News & Views

Modern SQL: the latest and greatest SQL features (part 1)

SQL has come a long way since it was first introduced in the 1970s. As of 2026, there are now over 160 relational databases (according to DB-Engines), with SQL being the third most popular language used by developers (according to the 2025 Stack Overflow Developer Survey).

We’ve seen 10 iterations of the SQL standard, but many of the relational database systems have implemented a huge variety of vendor-specific features in their SQL language.

Given how broad “SQL” is as a topic, our upcoming articles highlight some of the modern SQL language features that we’ve come to love — and we’re sure that you’ll love, too!

  1. Filter results with QUALIFY
  2. RANGE and GROUPS in windows (not just ROWS!)
  3. EXCLUDE rows in a window frame
  4. NULL-safe comparison with IS [NOT] DISTINCT FROM
  5. Expressive join types (SEMI/ANTI, ASOF, LATERAL)
  6. Transpose tables with PIVOT and UNPIVOT
  7. Advanced GROUP BY options (ROLLUP, GROUPING SETS, CUBE)
  8. Simplified grouping with GROUP BY ALL
  9. First-class support for compound data types
  10. Recursive common table expressions

This article starts with the first 5. Stay tuned for the second article!

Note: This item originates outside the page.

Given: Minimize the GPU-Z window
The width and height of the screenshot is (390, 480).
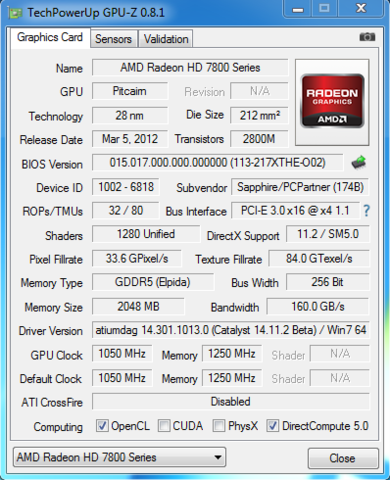Looking at the screenshot, I should 298,9.
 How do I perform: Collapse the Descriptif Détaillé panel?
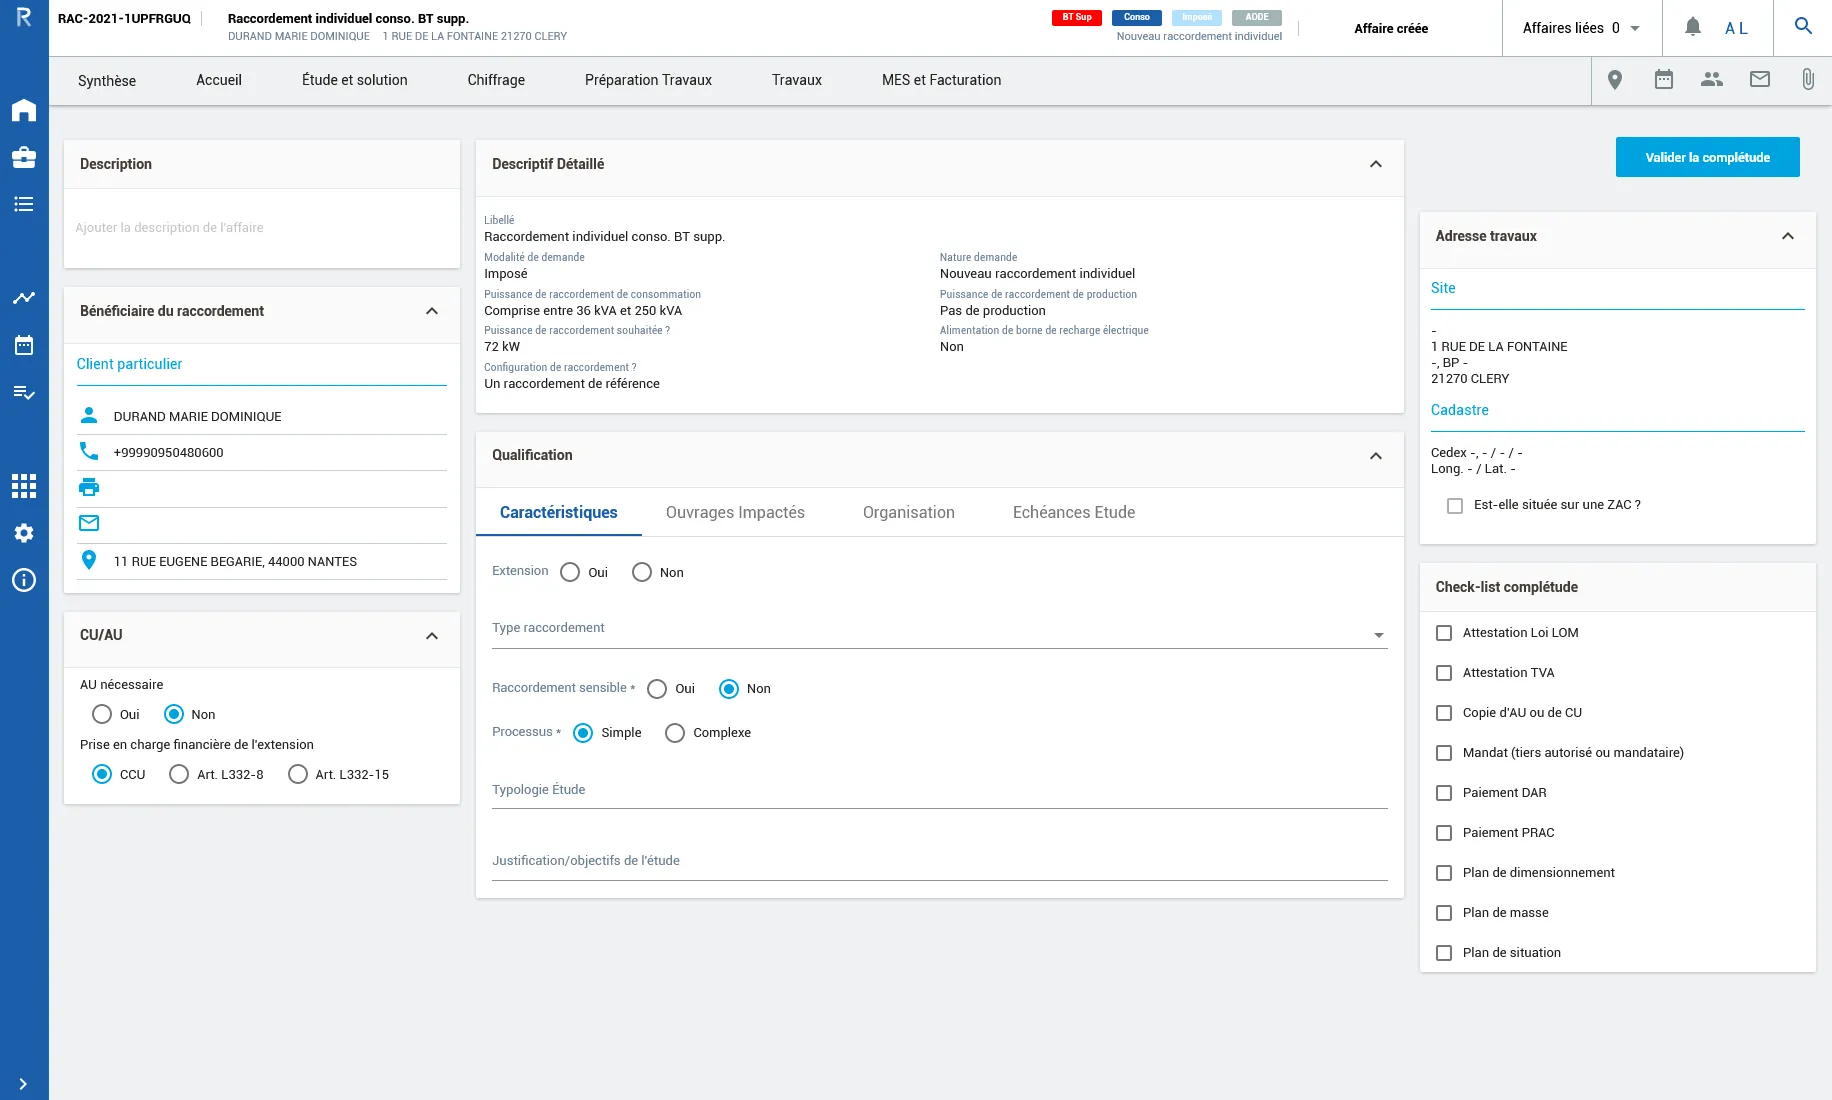coord(1376,164)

1. Filter results with QUALIFY

This is easily one of the most popular clauses in modern SQL. The best way to think of QUALIFY is that QUALIFY is the window equivalent of HAVING. This means that a SQL query now has three places that it can apply filters (excluding inner joins):

  • WHERE: filters rows before any joins and calculations
  • HAVING: filters rows immediately after any aggregations
  • QUALIFY: filters rows immediately after any window expressions

A common pattern prior to QUALIFY was to use a window function in a CTE/subquery and filter on its result in a downstream WHERE clause. The QUALIFY clause means that we don’t need the CTE/subquery! For example, selecting the most recently updated customer records:

 

Without QUALIFY

select * exclude (row_num)
from (
  select
    *,
    row_number() over (
	    partition by customer_id
	    order by update_ts desc
    ) as row_num
  from customers
)
where row_num = 1
With QUALIFY

select *
from customers
qualify 1 = row_number() over (
  partition by customer_id
  order by update_ts desc
)

 

Using QUALIFY is much cleaner!

The QUALIFY clause is available in many modern data platforms, such as:

2. RANGE and GROUPS in windows (not just ROWS!)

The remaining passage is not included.